Perhaps his charisma grew because his extraordinary talent for presence, to focus on the man who was in front of him, now was unopposed, free of the overwhelming, chaotic partly obligations of the office everyday Diakonia house. And of course the spell in the eyes of the rebel was township -Youth also a kind of accolade of credibility, tangible evidence of its solidarity: "Until I was banned, they did not really familiar to me," Beyer said, "but from the moment as though I had received the spell available, they said among themselves differently: Now the guy is beyond doubt, he is willing to pay the price. The fact that the apartheid government to take action against him, proves that he in truth is on our side in the struggle for liberation. "

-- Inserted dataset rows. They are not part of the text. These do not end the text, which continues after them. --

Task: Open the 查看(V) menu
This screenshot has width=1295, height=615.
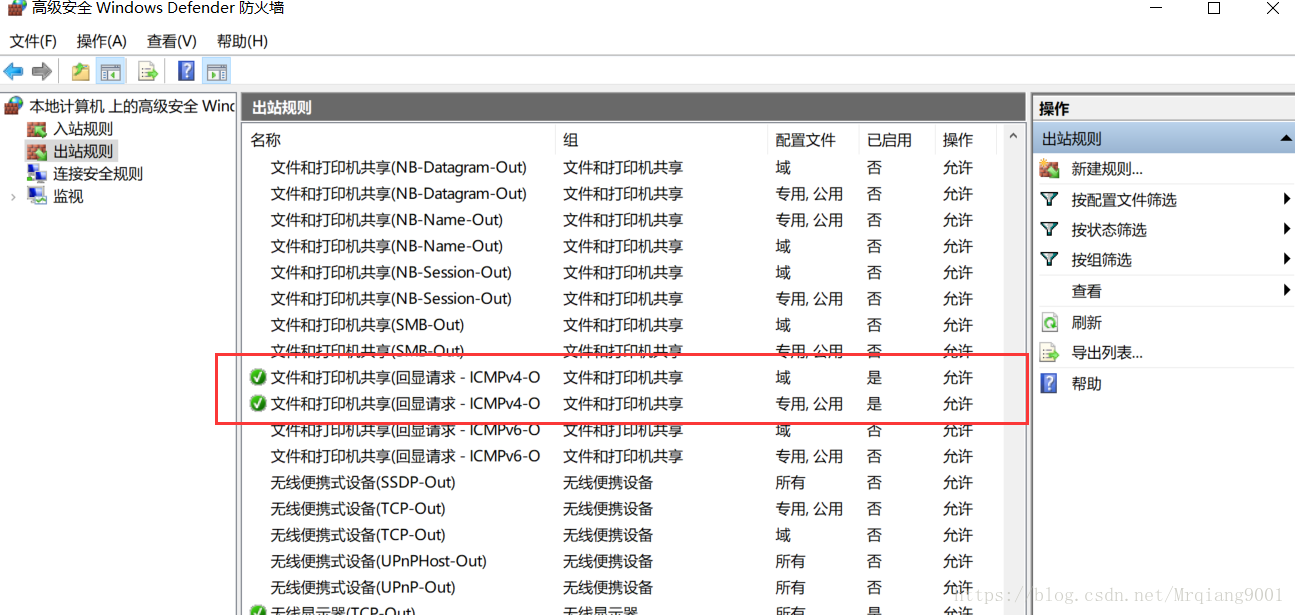Action: 169,41
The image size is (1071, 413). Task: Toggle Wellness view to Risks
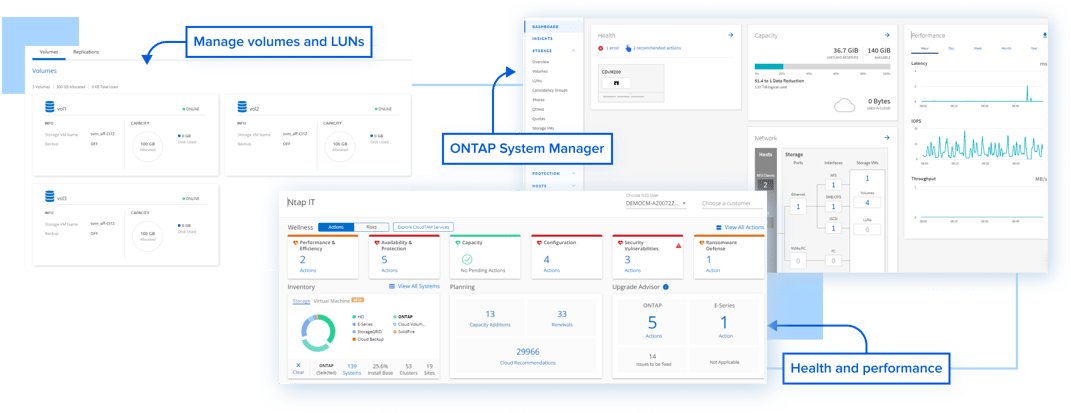(371, 227)
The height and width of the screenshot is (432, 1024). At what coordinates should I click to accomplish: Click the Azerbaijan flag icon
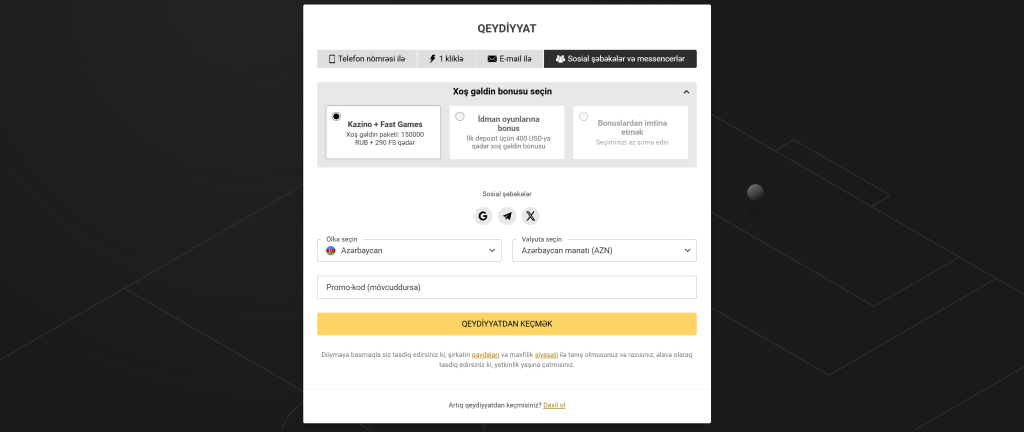coord(331,250)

It was a time of almost total reduction to his house in the outer so tranquil white district Greenside, in the Beyers Naudé to the limits of his Whiteness marked by the birth of existence more than exceeded the time of his freedom of movement; People from all over the world came to him from all walks of life, with all kinds of concerns;and he took it all seriously, even if it were personal worries and no issues.

What has changed most him and his life, as he once said: As the spell forbade him leaving his white residential area, black South Africans came to him one by one, by day and by night. They took him into their community as hardly a white man before him, let him share their lives with what they thought and felt. And he listened to them and came closer to understanding the realities of black life than ever before. He has kept this close - even after his spell expired and he had become a church leadership personality as General Secretary of the South African Council of Churches again.

Part of the human community are!

Even in the "new" South Africa Beyers has not ceased to be part of this community: He was a guest of the ANC delegation was in the initial negotiations with the apartheid government, so as Desmond Tutu said, midwife, midwife at the birth of the new South Africa , Until his death - and perhaps even in death - Beyers Naudé was a symbol that you remain completely faithful to his origins - he is a Bure remained with every fiber of his heart - but beyond that may be part of the human community. At his request, his ashes scattered was both in Alexandra Township, as well as in the cemetery of his former workplace, the white community of Aasvoêlkop.

As Beyers Naudé was born on 18 September 2004 in South Africa to the grave, it was perhaps a set of Mandela, who met exactly what all of us - has so much attracted to Beyers - even if we had no words for it. Beyers remember him, Mandela said in his own way, he had to return to be a member of the human family, rather than just being part of a limited community.

Before 10 May 2014 Beyers Naudé would be 100.

* Gisela Albrecht has studied literature and philosophy and theology specializing as a journalist in South Africa. She was premiered at the 2004 "Berlinale" together with Angela May turned documentary "Memories of Rain" by two South African resistance fighters and has since been seen at festivals around the world.